選錄文本:
━━━━━━━━━━━━━━━━━━━━

Olga let her limpid blue eyes rest on him, and answered quickly: “It is the Party.”
(特別有趣的是蘇聯文學中的情感描寫。我這裡有兩個隨便挑出來的例子(只放了一個)。首先是大心臟,由安東諾夫於1957年成系列地出版:
歐加沉默了。
「啊,」弗拉德米爾叫道,「你為什麼不能像我愛你一樣愛我。」
「我愛我的祖國,」她說。
「我也愛,」他叫道。
「但是我有一樣更愛的東西,」歐加繼續說,將自己從年輕人的懷抱中推開。
「那是?」他問道。
歐加用湛藍的眼睛看着他,快速地說:「我更愛黨。」)
In the nineteenth century genius not only survived, but flourished, because public opinion was stronger than any Tsar and because, on the other hand, the good reader refused to be controlled by the utilitarian ideas of progressive critics. In the present era when public opinion in Russia is completely crushed by the government, the good reader may perhaps still exist there, somewhere in Tomsk or Atomsk, but his voice is not heard, his diet is supervised, his mind divorced from the minds of his brothers abroad.
(19世紀的時候天才們不僅存活了下來,並且活得很好,這是因為公眾意見比沙皇更強大,也是因為好的讀者拒絕被進步批評家的功利主義意見所控制。在現在的俄國,公眾意見完全被政府所壓制,好的讀者可能還有,在托木斯克或者阿托木斯克,不過他的聲音沒人能聽到,他能攝入的東西被規管,他的思想和他海外的兄弟們的思想已經分離了。)
這裡讓我想起中國和俄國不太一樣的一個地方。俄國整個併入了蘇聯,即便有些人跑了出來,但數量也不成氣候。在中國則存在港澳台這樣的地方,還是多少保留了一些「海外的兄弟」。他們中間雖然沒有出來傳世之作(也許有人會有不同看法),但還是出來了很多境內沒有創作出來的有趣作品(或者沒有發掘出來的),比如金庸、比如張愛玲、港台本地也還有一些類似朱天心朱天文董啟章也斯陳冠中等寫出有趣作品(很多大概在境內都無法出版,或者因為境內讀者的口味沒有出版)的作家。當然以後會變成怎樣,現在也無法預測。

━━━━━━━━━━━━━━━━━━━━

資料列:

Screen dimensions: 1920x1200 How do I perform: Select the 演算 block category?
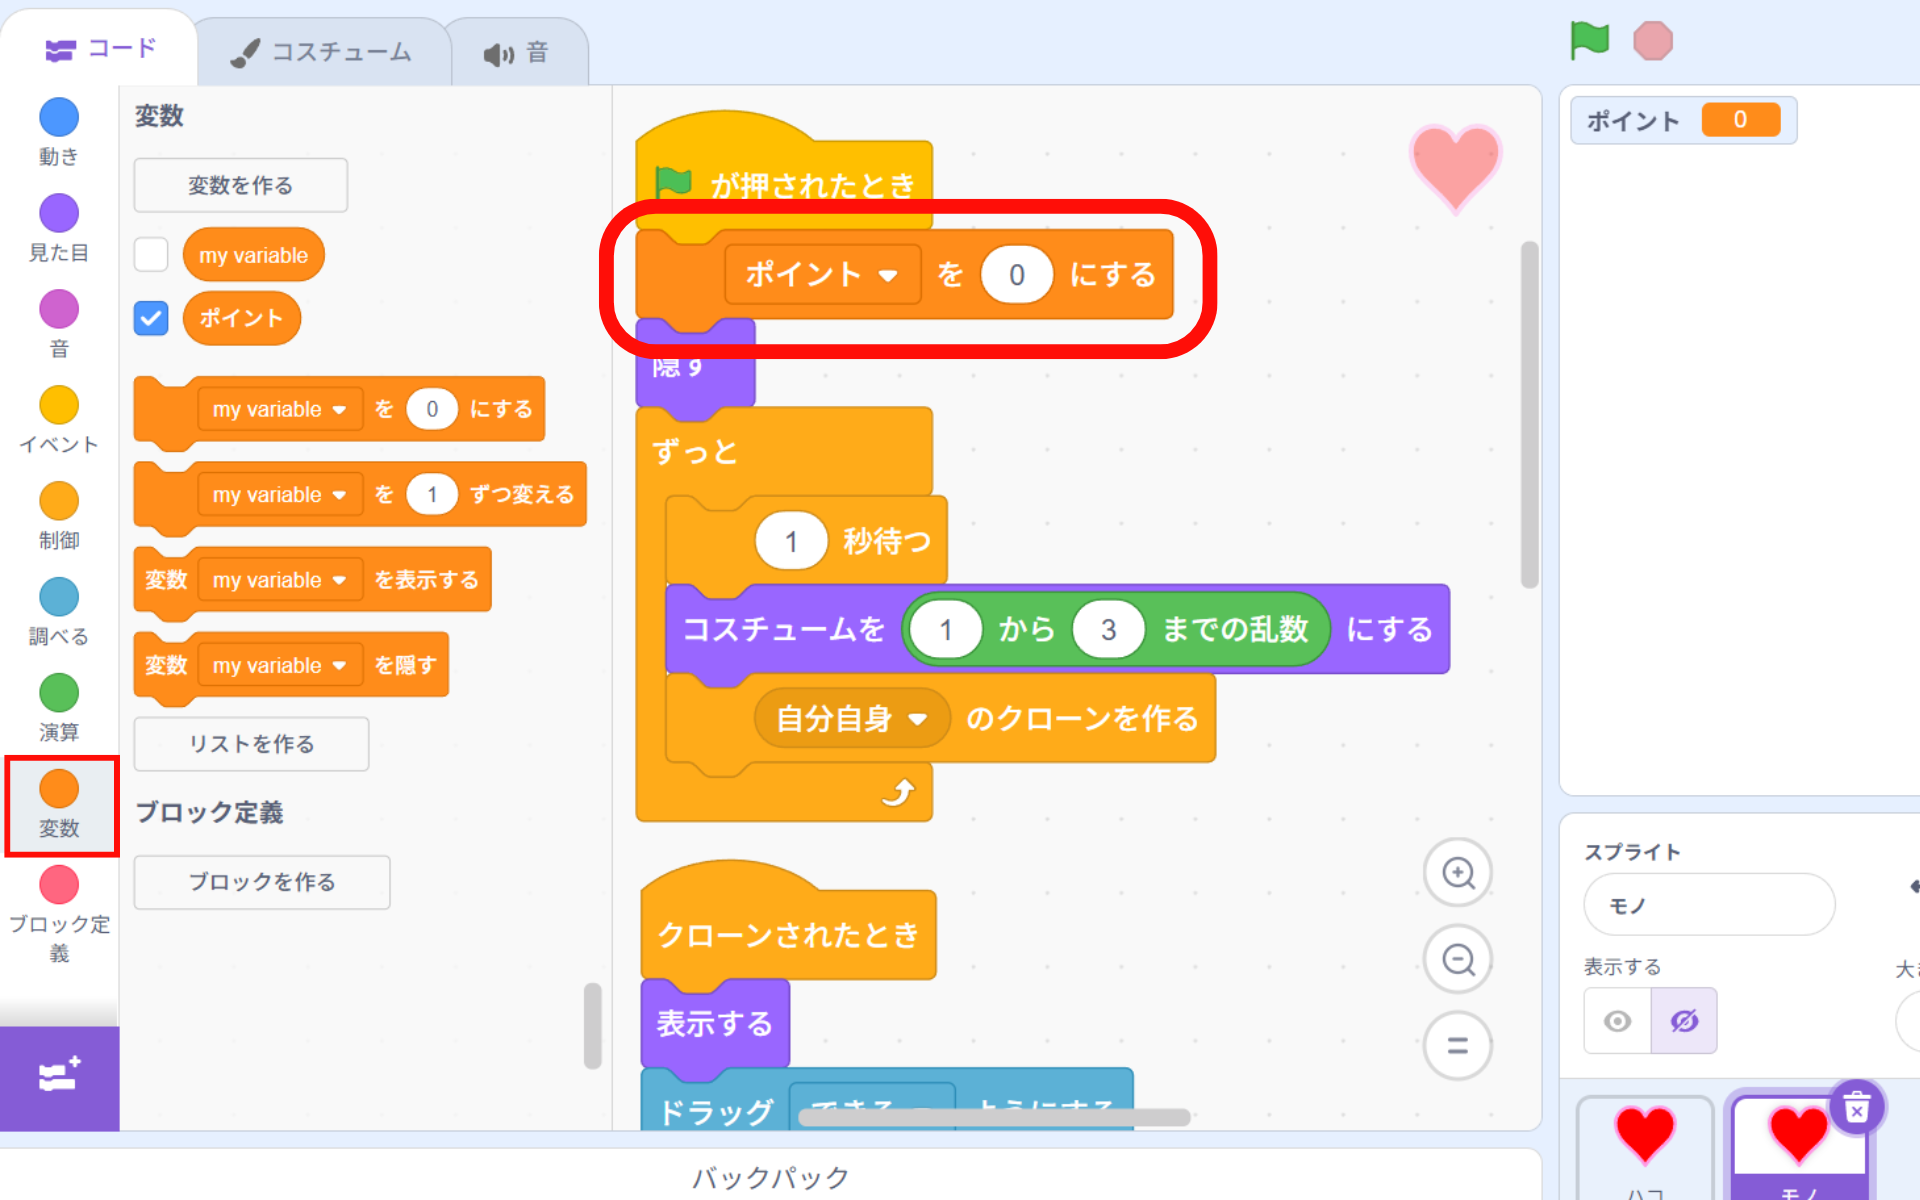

━━━━━━━━━━━━━━━━━━━━

作業要求 A:
請列出選錄文本最後一段中提到姓名的全部作家。
作業要求 B:
請從末句之後接續撰寫這篇談蘇聯文學的選錄文本。

練習答案 A:
金庸、張愛玲、朱天心、朱天文、董啟章、也斯、陳冠中

練習答案 B:
His brothers — that is the point: for just as the universal family of gifted writers transcends national barriers, so is the gifted reader a universal figure, not subject to spatial or temporal laws. It is he — the good, the excellent reader — who has saved the artist again and again from being destroyed by emperors, policemen, postmasters, and prigs.
(他的兄弟們,也就是說:就像好的天才型作家能夠超越國界而存在,好的讀者也是如此,不受時間或空間的限制。好的優秀的讀者,能夠一而再再而三地拯救藝術家,不被沙皇、警察、郵政局長和自命清高的傢伙毀滅。)
很遺憾的是,雖然好的讀者可以超越國界,但是不太可能超出他們所能閱讀的語言。而讓一個人用非母語寫作實在太難,雖然現在確實有哈金和石黑一雄這種能用非母語寫作的人(後者可能應該算英語母語),而除非作品已經出名到一個境界,會被翻譯成不同語言出版,否則也很難接觸到以其他語言閱讀的讀者。即便可以接觸到,也存在題材不受歡迎的可能,比如張愛玲晚年在美國繼續用英文創作與之前作品類似的小說,但是在美國沒有形成什麼影響。很遺憾的是,即便國界不構成障礙,語言和題材也是會形成障礙的,這也是即便進入全球化時代沒有辦法孕育出什麼好的中國小說的可能。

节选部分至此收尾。